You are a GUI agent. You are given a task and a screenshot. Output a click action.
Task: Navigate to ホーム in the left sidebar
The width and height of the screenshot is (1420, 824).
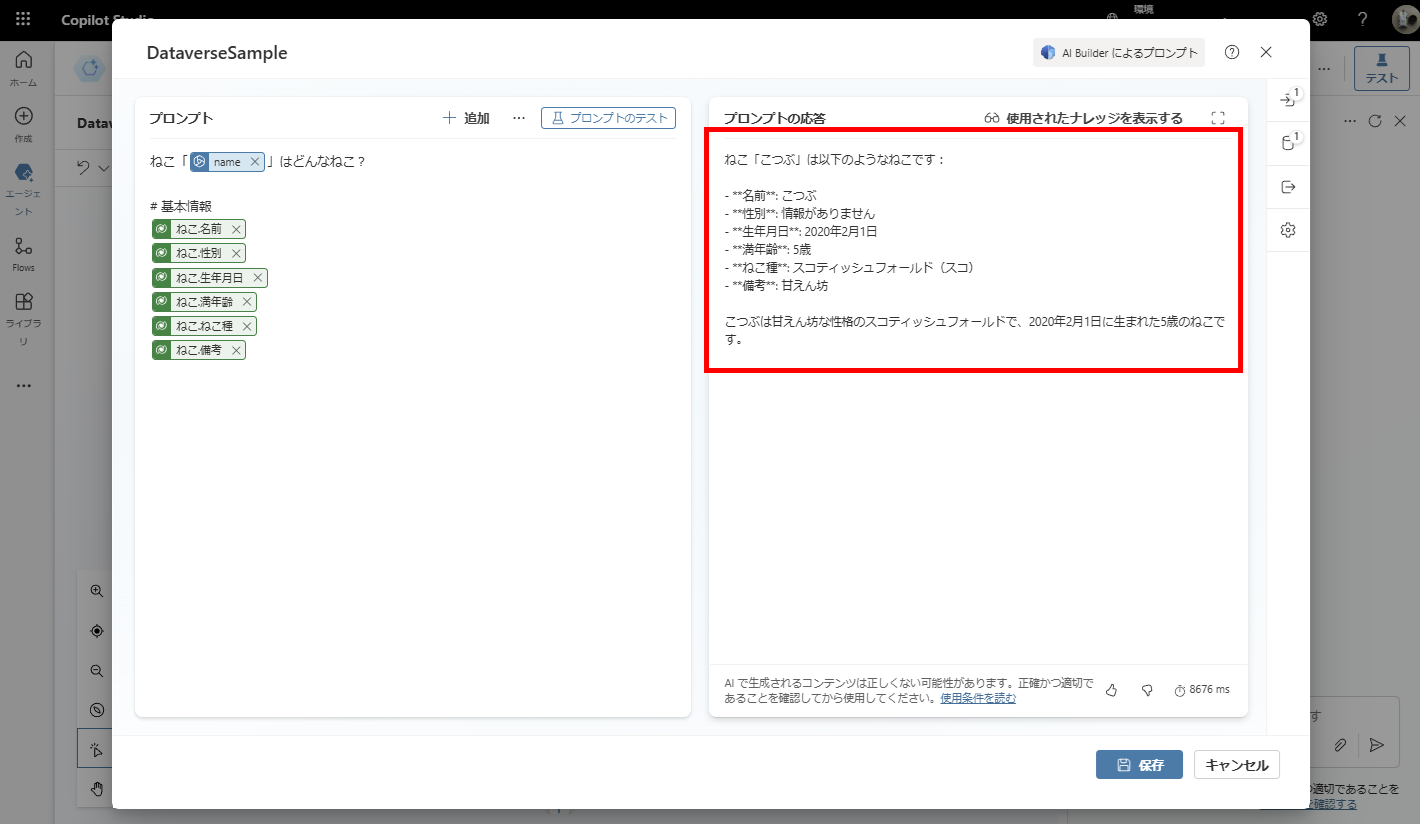[24, 70]
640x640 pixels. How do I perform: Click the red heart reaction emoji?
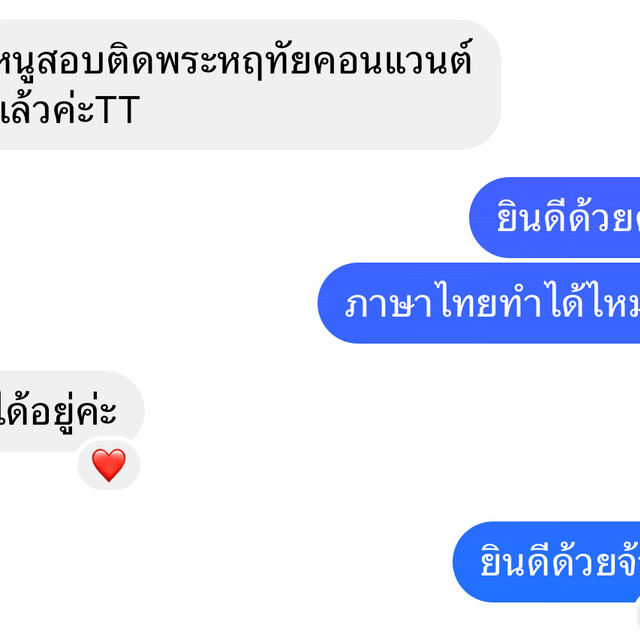(109, 465)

__Exercise details__
Each record above must be retyped exactly. Omit the pictures.

__Completed exercise__
You are a GUI agent. You are given a task and a screenshot. Output a click action.
Task: Navigate to ホーム in the left sidebar
The width and height of the screenshot is (1420, 824).
[24, 70]
640x640 pixels. How do I perform: Click the red heart reaction emoji?
(109, 465)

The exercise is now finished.